> _Directive_
How many lines in the items below contain the word "listing"? Reply with the number alone.

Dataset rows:
====

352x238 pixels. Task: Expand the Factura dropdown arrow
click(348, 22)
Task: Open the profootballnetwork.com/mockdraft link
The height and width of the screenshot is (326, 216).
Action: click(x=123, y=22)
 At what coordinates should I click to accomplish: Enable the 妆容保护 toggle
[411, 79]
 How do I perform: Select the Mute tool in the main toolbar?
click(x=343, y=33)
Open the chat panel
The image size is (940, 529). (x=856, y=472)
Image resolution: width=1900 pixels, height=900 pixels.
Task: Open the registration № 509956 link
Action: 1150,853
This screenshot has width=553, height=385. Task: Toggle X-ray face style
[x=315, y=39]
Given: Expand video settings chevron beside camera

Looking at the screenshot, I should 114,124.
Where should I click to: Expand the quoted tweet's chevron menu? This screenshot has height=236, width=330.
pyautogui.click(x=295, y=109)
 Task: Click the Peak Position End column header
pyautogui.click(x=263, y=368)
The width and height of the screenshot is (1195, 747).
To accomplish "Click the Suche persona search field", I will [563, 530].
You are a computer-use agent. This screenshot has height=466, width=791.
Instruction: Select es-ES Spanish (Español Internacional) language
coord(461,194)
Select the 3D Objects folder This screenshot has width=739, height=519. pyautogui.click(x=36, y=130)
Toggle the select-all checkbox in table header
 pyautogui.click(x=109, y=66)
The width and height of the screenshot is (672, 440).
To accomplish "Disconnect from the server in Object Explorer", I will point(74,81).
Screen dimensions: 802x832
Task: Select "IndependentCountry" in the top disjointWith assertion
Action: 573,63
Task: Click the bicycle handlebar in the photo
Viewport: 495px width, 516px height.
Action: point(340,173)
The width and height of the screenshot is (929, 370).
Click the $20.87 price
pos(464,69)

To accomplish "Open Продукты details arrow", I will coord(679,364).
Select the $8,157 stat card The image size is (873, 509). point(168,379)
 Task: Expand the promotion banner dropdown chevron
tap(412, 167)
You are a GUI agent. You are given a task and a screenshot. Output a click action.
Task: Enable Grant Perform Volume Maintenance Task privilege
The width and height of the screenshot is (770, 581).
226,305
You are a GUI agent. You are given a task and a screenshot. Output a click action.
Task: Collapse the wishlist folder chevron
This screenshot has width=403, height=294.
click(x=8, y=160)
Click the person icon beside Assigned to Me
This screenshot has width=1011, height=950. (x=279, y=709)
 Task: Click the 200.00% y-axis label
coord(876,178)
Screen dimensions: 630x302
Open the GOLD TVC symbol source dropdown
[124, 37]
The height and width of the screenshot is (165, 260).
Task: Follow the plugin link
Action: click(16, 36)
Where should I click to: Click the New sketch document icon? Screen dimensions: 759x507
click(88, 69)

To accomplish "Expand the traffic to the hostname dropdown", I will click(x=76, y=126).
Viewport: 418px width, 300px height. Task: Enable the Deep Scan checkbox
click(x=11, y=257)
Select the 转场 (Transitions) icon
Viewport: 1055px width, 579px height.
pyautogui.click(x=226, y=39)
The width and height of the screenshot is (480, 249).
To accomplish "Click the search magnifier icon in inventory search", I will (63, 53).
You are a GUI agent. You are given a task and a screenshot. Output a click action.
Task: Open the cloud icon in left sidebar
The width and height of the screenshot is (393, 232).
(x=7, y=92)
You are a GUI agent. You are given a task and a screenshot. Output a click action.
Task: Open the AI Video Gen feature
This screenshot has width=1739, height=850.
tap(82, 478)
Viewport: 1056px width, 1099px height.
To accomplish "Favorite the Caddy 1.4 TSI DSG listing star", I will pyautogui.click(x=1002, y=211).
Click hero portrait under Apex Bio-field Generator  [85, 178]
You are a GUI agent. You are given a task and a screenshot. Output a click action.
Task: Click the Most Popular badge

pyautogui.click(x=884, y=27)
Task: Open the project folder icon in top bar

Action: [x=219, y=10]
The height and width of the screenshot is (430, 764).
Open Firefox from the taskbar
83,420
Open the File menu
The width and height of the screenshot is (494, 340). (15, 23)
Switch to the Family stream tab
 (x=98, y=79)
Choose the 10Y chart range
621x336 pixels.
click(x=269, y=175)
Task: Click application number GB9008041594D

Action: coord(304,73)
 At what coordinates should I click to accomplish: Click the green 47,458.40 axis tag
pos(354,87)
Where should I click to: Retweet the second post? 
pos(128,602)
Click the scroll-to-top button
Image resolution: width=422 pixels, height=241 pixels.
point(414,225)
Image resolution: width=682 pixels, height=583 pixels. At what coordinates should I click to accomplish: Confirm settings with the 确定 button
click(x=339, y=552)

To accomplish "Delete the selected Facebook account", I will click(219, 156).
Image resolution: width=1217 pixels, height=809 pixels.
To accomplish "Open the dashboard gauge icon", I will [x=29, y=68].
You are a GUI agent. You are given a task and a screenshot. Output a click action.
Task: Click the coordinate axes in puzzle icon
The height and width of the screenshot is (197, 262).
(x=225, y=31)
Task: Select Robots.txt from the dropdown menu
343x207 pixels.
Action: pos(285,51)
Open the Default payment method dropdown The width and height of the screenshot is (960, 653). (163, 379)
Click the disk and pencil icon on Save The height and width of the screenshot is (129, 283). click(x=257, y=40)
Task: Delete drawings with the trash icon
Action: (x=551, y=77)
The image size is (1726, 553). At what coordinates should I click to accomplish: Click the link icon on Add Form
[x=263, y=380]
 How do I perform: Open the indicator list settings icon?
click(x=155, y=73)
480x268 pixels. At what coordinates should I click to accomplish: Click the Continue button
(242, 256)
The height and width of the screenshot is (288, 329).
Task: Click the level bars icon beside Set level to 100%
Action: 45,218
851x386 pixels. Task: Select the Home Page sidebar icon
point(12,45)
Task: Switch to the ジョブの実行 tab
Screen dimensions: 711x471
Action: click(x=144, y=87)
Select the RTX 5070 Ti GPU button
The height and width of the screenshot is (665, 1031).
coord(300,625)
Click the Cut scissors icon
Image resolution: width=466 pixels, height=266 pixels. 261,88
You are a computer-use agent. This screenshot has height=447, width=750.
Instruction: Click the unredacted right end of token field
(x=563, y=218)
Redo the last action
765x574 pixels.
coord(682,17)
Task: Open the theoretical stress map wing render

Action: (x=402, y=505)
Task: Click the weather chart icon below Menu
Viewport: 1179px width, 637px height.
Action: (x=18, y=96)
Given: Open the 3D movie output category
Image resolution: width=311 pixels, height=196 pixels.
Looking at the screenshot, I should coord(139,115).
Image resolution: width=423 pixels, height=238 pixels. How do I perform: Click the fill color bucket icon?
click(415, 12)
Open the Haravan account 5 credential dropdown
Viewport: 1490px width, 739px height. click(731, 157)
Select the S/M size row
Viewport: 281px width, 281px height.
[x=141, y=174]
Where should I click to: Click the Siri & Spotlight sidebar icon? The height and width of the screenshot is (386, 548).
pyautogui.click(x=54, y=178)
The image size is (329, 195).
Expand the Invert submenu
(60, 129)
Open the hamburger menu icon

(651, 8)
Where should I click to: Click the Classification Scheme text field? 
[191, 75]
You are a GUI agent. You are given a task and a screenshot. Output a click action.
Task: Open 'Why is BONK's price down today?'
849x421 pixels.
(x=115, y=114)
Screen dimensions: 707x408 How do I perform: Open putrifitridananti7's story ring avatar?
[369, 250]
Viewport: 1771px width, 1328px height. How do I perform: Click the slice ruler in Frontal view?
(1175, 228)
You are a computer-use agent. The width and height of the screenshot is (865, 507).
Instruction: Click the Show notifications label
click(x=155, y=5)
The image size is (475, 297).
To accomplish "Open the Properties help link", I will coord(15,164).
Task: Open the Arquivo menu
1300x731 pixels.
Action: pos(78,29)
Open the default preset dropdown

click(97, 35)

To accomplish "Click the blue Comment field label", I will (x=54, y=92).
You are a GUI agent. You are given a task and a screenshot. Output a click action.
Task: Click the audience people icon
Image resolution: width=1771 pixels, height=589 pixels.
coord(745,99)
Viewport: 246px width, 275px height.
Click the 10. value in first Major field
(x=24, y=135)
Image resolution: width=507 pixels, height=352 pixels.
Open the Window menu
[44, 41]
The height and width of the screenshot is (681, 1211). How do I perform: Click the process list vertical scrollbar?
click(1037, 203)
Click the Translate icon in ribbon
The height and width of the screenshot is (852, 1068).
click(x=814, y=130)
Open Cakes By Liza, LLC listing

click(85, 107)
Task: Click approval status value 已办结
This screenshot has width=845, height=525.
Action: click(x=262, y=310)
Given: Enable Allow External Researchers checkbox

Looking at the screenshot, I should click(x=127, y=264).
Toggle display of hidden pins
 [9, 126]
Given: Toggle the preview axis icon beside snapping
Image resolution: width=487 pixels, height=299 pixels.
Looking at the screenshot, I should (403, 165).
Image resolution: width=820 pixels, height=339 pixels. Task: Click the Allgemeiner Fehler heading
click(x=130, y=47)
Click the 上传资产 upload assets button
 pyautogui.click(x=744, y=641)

====

> _Full output_
2